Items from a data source
## Begin
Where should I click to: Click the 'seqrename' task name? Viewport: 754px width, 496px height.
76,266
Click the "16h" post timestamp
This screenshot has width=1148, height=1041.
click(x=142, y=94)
## End
What is expected
Show every line in the entries above that contains the string "height", matching its case exactly.

Correct result
Where should I click to: Click the 'seqrename' task name? Viewport: 754px width, 496px height.
This screenshot has width=1148, height=1041.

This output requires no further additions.